Christopher Paul Curtis spends a large amount of time developing each character and the relationships within this family. We learn that thirteen-year-old Byron is destined to be an “official juvenile delinquent.” Six-year-old Joetta is as sweet as can be, but will do anything to protect her older brothers. Kenny, the narrator, is ten years old. He is smart and gets picked on at school. Dad is fun loving and likes to make people laugh. Mom is the disciplinarian with a loving heart.
As a result of By’s activities, the parents decide that it is best to take him to Birmingham for the summer to live with his grandmother. There is even the possibility that he stay for a year. As they prepare to leave, the mother has planned and researched their every stop because she knows they will not always be welcome. The children have new experiences such as a roadside outhouse and legalized segregation.

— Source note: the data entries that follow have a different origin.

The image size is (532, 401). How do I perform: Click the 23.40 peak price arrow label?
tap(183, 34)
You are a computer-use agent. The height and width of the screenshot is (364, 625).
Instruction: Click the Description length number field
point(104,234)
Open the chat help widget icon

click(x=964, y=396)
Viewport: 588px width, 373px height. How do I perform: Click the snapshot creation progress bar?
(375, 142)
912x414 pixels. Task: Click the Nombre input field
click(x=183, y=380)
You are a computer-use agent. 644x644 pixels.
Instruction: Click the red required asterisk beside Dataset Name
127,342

They are heading south in the middle of one of the most tragic events in the civil rights era. The story is set in a real time against the backdrop of real events. On September 15, 1963 white racists threw a bomb into a black church, in Birmingham. Four young girls were killed, and many others were injured. Curtis uses this bombing in his novel as the family is visiting Grandma Sands.
Joetta had gone to church that morning and Kenny didn’t go because he didn’t want to go. The bomb went off and Kenny ran to find his sister. He walked into the church just minutes after the explosion went off.

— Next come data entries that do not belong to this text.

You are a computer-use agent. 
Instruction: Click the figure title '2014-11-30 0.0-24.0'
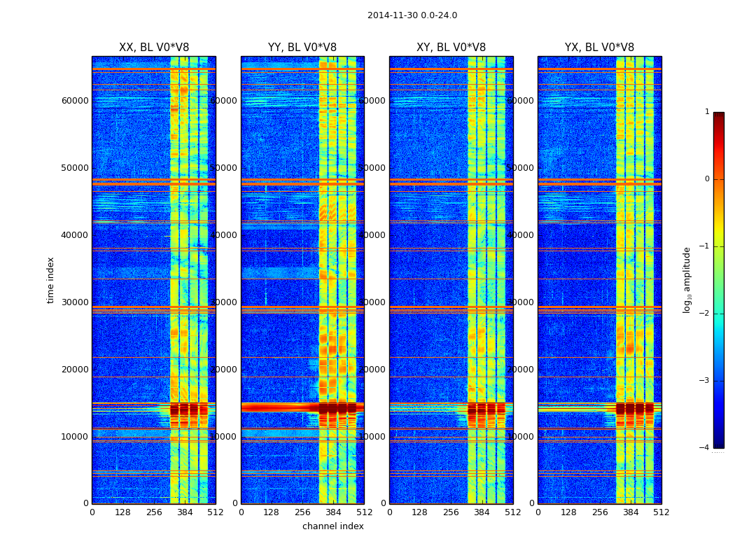(x=412, y=15)
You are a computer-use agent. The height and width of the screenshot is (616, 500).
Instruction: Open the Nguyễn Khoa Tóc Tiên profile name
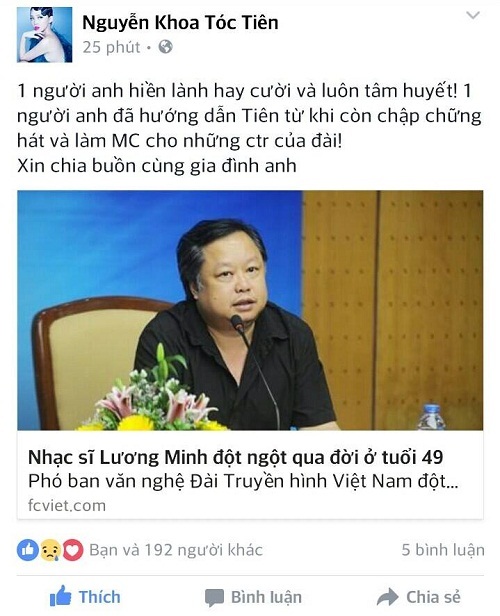click(180, 22)
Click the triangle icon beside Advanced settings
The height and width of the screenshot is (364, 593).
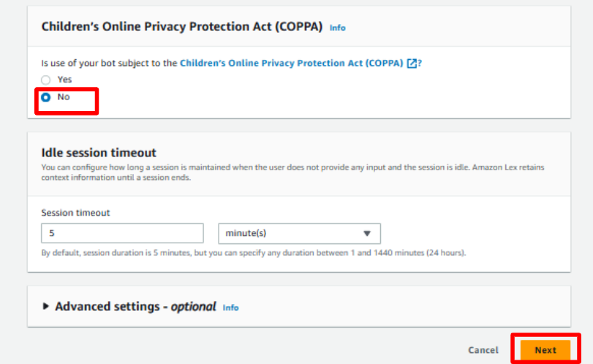click(x=48, y=307)
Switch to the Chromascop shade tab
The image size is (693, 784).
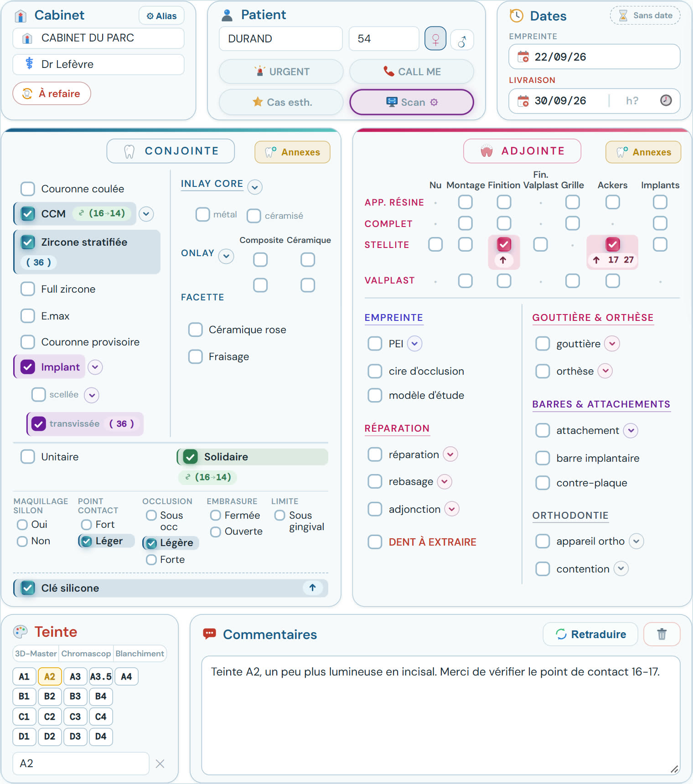[86, 653]
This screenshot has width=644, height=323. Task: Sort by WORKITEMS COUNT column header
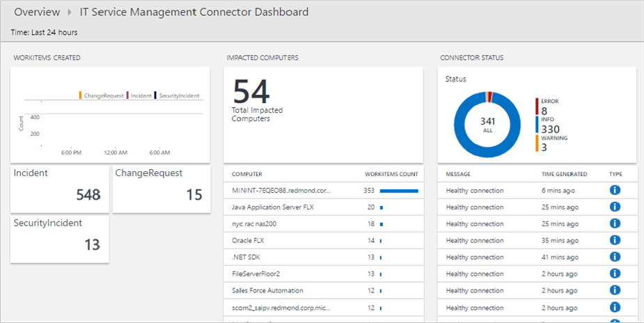pyautogui.click(x=391, y=174)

“I walked past people lying around in little balls on the grass crying and twitching, I walked past people squeezing each other and shaking, I walked past people hugging trees and telephone poles, looking like they were afraid they might fly off the earth if they let go. I walked past a million people with their mouths wide-opened and no sounds coming out.”
Curtis does an amazing job with helping the reader understand each character. As events occur in the story the tone changes smoothly. The emotions that are evoked in this story are strong from the fun loving events to the horrific tragedy with the bombing.
Curtis presents this family within the context of a tragic time in American history. Kenny is left to question WHY? Byron responds with, “Kenny, things ain’t ever going to be fair. How’s it fair that two grown men could hate Negroes so much that they’d kill some kids just to stop them from going to school? How’s it fair that even though the cops down there might know who did it nothing will probably ever happen to those men? It ain’t. But you just gotta understand that that’s the way it is and keep on steppin’” p. 203. This book lends itself well to great conversations.
How far have we come? How much further do we need to go?